Hiding in the basement of an abandoned home 12 kilometers (7 miles) away, Mikhass immediately warns the commander of a unit embedded in that part of the forest, giving him crucial minutes to get his men into trenches, saving their lives.

On the defensive and critically short of ammunition and soldiers after two years of war, Ukrainian forces are increasingly resorting to an age-old tactic — intelligence gleaned from radio intercepts — in a desperate effort to preserve their most vital resources.

The painstaking work is part of a larger effort to beef up and refine electronic warfare capabilities so that soldiers can be warned earlier of impending attacks, while having the battlefield intelligence needed to make their own strikes more deadly. To prevent enemy drone attacks, signal-jamming is also on the rise.
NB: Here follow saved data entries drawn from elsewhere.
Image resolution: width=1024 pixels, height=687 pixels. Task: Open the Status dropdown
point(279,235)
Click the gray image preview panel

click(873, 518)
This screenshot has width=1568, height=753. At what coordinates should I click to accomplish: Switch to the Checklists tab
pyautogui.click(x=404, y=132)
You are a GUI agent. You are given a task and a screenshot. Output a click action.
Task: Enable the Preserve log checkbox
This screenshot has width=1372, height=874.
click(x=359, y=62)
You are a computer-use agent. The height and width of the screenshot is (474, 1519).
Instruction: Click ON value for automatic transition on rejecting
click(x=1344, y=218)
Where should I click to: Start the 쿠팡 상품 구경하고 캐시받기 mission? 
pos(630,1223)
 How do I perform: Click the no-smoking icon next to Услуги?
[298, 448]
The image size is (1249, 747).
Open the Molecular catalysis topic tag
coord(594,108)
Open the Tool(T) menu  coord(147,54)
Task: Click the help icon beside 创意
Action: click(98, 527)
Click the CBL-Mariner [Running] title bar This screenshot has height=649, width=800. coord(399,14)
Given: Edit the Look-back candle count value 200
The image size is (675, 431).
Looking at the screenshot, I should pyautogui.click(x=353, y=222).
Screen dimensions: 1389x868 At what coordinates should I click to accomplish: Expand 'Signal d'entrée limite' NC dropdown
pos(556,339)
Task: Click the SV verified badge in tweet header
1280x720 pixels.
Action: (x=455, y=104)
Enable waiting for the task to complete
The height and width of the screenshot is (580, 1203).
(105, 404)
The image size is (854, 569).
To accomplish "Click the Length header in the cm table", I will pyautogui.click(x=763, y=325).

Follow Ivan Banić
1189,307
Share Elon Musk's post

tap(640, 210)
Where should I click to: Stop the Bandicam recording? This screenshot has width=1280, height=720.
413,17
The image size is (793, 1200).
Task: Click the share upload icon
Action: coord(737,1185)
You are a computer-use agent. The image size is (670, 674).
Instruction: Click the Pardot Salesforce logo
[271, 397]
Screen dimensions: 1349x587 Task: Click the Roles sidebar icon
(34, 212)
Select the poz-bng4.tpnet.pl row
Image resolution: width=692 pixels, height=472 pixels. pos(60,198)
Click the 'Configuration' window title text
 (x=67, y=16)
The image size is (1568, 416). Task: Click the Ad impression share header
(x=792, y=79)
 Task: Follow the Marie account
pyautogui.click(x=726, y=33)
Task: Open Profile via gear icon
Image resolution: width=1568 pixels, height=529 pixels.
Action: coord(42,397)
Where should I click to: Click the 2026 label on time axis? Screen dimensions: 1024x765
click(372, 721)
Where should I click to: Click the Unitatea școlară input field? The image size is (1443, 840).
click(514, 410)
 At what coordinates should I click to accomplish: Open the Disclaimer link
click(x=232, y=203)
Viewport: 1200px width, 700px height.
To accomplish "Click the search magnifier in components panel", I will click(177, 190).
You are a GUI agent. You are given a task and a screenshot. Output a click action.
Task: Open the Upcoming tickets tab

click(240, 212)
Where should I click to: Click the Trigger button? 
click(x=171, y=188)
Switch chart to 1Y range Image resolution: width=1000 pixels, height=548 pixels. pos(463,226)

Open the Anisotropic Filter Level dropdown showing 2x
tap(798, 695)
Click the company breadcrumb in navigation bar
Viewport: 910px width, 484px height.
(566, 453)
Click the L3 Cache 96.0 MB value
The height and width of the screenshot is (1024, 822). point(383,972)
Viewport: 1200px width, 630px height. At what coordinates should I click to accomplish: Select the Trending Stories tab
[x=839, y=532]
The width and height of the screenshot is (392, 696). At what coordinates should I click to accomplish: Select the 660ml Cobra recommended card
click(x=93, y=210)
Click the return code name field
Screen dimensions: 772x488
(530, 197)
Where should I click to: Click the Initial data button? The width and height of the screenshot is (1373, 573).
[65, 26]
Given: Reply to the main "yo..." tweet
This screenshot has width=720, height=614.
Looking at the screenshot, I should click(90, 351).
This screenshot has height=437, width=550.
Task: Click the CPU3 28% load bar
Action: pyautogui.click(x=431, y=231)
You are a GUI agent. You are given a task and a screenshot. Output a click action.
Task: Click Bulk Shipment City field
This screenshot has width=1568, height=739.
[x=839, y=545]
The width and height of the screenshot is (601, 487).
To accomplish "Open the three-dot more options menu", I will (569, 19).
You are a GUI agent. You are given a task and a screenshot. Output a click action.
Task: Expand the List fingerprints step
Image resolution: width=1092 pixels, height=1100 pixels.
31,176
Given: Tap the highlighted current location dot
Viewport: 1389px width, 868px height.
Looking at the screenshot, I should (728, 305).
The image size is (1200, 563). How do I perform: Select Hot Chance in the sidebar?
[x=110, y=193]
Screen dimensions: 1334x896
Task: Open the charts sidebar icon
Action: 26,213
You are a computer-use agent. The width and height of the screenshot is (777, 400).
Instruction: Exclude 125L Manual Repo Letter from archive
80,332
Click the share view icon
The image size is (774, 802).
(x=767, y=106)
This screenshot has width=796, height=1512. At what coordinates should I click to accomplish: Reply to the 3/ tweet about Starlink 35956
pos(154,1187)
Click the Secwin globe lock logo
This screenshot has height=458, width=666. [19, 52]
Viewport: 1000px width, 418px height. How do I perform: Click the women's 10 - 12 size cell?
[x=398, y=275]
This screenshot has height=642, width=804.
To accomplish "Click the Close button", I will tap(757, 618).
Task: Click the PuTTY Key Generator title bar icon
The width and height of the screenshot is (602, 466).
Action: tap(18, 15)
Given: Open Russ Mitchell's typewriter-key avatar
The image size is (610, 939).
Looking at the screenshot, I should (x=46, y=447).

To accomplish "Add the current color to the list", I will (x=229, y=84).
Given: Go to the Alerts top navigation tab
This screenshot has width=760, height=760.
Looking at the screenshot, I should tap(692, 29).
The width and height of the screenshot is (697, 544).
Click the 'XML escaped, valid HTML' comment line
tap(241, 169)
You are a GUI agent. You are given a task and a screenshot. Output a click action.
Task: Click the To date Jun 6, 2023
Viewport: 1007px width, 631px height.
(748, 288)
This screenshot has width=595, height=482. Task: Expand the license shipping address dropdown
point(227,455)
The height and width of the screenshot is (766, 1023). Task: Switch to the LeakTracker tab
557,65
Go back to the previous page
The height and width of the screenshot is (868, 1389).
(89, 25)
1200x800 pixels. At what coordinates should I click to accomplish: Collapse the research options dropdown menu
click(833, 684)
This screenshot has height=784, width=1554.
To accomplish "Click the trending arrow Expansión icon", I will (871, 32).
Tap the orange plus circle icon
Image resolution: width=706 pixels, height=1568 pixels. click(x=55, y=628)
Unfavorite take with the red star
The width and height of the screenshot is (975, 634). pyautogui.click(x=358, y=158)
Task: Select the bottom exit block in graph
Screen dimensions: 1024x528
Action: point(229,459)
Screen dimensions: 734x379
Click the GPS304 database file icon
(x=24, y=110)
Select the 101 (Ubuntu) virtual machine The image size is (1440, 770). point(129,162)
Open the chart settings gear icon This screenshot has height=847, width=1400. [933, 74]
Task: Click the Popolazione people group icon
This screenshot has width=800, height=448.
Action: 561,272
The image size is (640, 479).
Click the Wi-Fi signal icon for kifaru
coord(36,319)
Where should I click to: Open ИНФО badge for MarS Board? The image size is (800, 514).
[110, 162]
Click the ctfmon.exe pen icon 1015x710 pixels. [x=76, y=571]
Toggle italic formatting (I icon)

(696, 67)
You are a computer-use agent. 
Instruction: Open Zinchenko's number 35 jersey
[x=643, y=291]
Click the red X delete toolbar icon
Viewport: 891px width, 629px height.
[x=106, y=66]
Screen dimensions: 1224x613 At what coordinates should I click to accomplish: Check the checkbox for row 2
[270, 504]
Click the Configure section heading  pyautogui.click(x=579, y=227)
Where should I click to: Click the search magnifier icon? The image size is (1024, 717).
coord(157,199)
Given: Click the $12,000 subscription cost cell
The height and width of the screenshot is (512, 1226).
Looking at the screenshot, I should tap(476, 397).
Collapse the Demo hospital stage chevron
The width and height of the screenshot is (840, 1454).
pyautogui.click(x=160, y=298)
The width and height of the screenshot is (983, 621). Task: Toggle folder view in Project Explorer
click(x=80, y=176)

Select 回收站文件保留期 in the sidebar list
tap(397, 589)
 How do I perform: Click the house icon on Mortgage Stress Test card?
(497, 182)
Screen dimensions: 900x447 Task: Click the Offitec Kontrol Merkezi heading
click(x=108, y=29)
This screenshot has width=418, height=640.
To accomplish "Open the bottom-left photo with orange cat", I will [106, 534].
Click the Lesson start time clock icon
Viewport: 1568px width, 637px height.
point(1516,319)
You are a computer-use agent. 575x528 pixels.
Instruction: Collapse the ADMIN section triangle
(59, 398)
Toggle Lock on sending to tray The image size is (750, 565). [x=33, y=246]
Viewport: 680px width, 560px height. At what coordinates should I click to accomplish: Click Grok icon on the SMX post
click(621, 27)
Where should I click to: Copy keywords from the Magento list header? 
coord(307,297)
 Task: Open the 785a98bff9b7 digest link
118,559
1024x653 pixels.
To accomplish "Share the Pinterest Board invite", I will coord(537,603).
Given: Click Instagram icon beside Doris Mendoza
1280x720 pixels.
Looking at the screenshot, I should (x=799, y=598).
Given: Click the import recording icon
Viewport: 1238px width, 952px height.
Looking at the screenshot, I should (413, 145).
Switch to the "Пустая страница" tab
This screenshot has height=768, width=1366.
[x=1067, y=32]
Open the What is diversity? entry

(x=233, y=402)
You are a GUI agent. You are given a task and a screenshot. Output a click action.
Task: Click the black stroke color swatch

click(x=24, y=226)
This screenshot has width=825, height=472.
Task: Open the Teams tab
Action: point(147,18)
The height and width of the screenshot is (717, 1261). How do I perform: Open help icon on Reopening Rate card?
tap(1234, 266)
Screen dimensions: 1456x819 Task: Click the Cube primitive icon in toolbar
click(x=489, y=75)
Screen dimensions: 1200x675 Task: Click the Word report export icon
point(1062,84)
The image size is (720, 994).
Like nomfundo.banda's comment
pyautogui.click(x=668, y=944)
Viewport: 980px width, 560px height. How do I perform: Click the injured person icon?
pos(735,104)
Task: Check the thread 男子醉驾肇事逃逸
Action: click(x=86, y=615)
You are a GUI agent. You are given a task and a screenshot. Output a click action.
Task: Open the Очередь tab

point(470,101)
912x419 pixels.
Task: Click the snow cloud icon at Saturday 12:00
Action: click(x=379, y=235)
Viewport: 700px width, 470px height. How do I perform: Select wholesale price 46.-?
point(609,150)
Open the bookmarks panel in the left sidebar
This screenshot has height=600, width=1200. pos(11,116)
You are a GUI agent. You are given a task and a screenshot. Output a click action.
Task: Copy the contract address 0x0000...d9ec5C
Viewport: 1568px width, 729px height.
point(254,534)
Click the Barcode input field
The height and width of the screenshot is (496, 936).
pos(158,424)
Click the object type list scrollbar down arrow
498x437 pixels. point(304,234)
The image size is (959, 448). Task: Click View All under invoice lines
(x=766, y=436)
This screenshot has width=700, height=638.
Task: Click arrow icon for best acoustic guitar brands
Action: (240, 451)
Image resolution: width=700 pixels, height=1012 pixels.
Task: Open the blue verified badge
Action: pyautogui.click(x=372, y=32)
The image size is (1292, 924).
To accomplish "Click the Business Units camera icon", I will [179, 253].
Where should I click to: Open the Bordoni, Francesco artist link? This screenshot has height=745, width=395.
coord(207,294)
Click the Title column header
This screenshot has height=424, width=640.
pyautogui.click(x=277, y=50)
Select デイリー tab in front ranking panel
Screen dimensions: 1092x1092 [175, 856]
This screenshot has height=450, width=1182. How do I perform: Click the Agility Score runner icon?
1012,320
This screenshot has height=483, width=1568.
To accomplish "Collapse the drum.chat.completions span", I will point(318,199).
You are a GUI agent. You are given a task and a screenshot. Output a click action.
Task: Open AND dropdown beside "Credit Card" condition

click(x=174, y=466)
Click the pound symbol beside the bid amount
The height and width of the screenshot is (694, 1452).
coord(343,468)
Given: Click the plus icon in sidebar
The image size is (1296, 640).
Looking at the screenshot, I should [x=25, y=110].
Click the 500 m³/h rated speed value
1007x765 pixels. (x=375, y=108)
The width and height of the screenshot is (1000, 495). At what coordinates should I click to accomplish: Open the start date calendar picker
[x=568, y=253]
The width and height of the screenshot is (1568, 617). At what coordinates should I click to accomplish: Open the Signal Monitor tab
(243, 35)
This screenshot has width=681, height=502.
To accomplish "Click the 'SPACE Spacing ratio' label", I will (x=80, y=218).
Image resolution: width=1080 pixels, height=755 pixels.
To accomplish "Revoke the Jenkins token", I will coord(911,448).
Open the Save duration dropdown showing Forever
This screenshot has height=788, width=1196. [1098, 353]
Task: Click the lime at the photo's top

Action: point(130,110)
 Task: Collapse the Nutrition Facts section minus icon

After months of near stalemate along the 1,000 kilometer (621 mile) front line, Ukraine expects fierce attacks in the year ahead from a Russian enemy determined to wear down its defenses to forge a breakthrough. Russian President Vladimir Putin has said there will be no peace until Russia achieves its goals, which include recapturing the entire Donbas region of eastern Ukraine, which it illegally annexed in 2022.

The commander elevated last week to lead Ukraine’s army, Gen. Oleksandr Syrskyi, has highlighted the importance of electronic warfare, and the country’s defense ministry has increased spending on the people and technology behind it. 

SAVING LIVES

Russia, which controls about one-fifth of Ukraine, has the advantage of a more developed domestic weapons industry and it uses conscription and coercion to call up troops.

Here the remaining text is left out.